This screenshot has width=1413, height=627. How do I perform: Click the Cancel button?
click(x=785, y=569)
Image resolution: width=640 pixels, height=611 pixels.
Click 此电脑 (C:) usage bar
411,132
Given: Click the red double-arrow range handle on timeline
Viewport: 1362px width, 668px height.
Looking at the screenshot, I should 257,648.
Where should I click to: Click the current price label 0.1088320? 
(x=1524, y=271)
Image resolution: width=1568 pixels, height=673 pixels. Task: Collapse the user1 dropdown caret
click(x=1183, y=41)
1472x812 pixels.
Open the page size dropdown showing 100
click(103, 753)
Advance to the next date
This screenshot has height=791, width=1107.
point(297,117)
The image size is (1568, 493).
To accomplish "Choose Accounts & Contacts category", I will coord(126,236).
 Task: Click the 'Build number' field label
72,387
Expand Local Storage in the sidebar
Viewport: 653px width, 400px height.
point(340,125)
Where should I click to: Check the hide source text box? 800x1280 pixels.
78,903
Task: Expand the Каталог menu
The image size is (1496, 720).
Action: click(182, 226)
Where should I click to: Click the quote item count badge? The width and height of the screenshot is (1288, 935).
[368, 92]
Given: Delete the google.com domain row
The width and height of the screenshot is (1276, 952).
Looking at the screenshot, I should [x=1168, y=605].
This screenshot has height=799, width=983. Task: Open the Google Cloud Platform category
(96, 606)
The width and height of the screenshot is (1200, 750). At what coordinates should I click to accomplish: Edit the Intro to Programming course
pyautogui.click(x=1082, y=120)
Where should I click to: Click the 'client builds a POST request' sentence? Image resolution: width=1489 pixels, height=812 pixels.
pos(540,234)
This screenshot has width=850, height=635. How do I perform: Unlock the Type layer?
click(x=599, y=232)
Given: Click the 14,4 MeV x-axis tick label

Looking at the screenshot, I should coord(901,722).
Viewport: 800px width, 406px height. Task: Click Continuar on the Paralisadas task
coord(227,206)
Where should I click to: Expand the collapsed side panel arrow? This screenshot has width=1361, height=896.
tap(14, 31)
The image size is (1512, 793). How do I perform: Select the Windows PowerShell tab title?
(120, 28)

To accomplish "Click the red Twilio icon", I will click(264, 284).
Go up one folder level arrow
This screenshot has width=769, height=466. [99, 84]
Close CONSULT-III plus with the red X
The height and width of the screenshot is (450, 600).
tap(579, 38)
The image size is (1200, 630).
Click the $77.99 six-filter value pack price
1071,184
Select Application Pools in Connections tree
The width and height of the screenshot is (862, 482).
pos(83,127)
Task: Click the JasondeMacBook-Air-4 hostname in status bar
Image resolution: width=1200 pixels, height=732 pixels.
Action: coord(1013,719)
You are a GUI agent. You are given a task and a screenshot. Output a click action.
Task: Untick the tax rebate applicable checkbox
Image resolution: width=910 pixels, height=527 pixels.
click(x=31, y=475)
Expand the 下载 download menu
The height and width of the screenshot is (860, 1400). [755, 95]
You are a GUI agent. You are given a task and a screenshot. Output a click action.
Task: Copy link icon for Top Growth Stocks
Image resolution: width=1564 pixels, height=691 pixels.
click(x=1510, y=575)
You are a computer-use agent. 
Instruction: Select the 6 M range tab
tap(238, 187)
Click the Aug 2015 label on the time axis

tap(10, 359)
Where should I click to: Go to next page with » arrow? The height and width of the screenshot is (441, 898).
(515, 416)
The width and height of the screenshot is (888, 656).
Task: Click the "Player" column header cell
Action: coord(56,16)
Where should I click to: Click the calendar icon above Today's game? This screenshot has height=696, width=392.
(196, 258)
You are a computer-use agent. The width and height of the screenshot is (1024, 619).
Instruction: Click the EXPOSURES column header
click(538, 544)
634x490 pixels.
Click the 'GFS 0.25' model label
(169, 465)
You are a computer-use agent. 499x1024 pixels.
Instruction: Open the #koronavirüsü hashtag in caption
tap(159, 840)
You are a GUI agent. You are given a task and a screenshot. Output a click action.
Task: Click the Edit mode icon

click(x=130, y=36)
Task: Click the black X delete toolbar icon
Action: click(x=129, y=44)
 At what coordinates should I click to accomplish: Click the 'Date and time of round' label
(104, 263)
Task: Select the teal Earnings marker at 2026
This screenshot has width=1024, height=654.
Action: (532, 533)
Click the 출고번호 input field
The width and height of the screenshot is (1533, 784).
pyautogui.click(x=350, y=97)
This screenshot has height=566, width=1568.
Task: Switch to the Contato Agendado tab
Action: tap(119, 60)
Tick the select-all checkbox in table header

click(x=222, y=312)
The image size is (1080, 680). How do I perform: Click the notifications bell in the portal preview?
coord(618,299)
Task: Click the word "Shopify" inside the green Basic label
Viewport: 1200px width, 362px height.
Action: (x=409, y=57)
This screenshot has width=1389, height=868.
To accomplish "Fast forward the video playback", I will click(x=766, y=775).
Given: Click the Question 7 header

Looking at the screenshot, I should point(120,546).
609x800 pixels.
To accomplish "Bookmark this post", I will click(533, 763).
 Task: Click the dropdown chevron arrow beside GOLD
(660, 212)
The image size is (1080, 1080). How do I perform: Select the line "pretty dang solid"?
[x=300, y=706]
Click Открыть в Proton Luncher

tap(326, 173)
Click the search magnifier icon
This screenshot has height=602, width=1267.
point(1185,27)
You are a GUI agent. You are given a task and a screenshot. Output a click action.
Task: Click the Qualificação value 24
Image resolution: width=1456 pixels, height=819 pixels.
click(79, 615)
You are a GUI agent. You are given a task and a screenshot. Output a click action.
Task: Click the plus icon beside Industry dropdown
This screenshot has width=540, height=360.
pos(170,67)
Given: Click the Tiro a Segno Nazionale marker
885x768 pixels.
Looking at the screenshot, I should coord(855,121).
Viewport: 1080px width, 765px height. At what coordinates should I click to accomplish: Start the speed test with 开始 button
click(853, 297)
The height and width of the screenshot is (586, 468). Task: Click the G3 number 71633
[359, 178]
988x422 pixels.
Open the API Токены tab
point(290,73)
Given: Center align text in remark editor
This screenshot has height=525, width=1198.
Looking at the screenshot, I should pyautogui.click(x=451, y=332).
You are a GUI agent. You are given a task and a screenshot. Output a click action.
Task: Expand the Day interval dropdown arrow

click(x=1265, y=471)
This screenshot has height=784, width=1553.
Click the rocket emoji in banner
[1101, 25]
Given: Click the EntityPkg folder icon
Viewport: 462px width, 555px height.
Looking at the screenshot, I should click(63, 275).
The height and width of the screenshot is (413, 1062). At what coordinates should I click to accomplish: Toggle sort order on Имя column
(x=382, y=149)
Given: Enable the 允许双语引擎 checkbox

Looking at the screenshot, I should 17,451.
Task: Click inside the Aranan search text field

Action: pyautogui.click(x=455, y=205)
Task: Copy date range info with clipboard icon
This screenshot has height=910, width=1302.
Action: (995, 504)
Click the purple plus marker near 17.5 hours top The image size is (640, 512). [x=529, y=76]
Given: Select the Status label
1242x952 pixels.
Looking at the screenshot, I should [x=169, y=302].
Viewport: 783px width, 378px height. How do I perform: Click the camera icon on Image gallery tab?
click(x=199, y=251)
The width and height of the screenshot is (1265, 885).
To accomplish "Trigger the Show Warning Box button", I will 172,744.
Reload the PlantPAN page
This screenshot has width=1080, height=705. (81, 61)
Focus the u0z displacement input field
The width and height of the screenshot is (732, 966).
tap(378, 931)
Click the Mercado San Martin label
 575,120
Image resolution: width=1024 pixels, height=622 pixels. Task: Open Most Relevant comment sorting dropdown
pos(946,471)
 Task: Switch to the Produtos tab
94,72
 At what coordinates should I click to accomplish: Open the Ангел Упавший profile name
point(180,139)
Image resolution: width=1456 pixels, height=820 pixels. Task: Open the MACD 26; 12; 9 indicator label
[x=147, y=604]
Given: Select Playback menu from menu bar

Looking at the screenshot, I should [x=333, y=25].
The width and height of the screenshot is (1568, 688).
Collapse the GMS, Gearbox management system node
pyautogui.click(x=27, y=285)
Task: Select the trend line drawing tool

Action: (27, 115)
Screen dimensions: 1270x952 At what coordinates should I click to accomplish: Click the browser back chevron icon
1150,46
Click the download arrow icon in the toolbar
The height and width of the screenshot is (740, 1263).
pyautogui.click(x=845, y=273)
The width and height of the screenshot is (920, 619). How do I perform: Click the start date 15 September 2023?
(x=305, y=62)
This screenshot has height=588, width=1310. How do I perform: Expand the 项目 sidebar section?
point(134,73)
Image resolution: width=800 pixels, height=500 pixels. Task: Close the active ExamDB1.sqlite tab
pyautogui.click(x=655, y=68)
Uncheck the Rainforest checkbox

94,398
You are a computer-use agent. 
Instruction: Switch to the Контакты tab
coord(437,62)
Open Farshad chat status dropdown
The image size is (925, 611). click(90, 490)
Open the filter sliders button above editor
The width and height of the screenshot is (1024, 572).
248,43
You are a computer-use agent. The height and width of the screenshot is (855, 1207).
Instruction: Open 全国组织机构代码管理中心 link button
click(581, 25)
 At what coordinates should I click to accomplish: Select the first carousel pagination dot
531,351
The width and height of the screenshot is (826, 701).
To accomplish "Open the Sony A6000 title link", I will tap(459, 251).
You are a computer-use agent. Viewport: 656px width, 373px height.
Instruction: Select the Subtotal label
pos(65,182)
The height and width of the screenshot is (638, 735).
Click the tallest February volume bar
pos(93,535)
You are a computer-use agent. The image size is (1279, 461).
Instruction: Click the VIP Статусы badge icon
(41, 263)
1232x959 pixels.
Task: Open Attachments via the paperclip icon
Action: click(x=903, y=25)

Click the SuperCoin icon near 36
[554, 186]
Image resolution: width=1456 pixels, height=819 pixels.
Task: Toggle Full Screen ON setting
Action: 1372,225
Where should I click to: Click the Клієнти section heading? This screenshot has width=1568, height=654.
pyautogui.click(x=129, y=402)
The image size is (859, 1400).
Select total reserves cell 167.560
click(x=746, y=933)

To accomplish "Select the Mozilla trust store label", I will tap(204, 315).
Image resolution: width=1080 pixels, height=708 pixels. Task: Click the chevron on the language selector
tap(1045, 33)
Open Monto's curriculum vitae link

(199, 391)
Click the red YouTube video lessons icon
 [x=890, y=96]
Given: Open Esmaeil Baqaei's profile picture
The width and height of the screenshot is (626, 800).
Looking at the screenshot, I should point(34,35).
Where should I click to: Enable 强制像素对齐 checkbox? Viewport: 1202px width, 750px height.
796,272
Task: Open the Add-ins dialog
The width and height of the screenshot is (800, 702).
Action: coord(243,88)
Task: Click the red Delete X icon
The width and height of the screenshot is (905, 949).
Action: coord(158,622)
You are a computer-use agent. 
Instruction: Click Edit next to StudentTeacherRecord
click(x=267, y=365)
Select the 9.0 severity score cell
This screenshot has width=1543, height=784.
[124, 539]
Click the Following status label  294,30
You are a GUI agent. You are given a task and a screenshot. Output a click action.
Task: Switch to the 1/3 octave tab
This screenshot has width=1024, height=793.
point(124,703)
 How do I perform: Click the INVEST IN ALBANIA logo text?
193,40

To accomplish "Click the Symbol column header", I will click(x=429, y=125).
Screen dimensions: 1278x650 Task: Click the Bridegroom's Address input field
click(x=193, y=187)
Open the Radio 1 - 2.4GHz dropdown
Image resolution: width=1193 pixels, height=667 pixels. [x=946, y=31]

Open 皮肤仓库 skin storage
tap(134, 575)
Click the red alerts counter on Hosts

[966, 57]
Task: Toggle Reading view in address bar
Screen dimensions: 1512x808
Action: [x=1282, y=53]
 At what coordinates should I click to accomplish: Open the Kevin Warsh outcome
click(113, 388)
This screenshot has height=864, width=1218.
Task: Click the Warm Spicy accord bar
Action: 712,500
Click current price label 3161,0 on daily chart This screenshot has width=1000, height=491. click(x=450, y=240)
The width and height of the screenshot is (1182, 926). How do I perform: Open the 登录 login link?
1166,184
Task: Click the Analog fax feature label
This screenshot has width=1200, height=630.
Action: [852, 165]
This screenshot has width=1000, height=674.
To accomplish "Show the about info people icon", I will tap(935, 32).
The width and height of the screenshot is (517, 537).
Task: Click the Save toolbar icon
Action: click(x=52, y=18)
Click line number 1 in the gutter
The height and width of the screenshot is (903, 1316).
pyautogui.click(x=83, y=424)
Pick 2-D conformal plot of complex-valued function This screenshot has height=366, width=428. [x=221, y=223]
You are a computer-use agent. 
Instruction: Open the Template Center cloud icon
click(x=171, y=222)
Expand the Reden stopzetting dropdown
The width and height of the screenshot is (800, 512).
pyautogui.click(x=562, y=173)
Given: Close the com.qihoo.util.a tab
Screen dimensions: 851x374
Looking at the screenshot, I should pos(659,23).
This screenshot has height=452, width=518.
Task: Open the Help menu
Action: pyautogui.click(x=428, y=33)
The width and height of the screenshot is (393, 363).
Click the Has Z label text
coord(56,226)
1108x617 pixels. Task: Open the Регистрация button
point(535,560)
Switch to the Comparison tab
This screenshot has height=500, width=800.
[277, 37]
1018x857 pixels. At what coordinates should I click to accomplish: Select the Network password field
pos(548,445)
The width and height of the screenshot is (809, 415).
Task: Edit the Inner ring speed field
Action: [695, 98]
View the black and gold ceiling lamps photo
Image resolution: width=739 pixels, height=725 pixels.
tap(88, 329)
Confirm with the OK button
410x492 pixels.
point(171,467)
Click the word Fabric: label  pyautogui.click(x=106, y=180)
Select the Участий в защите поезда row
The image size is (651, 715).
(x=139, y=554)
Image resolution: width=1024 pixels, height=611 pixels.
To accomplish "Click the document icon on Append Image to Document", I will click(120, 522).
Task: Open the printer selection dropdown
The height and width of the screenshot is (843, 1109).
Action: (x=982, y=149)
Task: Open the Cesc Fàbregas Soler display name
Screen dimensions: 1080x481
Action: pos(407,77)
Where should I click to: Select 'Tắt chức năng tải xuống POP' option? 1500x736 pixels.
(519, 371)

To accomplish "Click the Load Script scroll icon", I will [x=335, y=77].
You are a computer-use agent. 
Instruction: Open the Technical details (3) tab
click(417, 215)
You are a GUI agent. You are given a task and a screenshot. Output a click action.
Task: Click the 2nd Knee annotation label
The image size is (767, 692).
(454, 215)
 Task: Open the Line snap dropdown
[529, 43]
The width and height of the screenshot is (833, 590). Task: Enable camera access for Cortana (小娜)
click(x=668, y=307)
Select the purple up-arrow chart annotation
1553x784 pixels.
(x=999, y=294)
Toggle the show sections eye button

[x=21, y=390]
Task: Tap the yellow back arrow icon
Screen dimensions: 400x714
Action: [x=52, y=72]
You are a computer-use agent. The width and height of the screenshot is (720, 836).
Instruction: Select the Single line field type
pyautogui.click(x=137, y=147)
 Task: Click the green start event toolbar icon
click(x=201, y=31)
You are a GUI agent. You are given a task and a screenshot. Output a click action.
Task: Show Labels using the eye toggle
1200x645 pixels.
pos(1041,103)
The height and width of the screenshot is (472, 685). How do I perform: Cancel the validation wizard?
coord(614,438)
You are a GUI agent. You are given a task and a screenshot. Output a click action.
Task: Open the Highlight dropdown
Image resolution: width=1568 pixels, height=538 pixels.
# # #
> Work item
Write down only how many lines in the listing contain the word "marker".

> Response box
3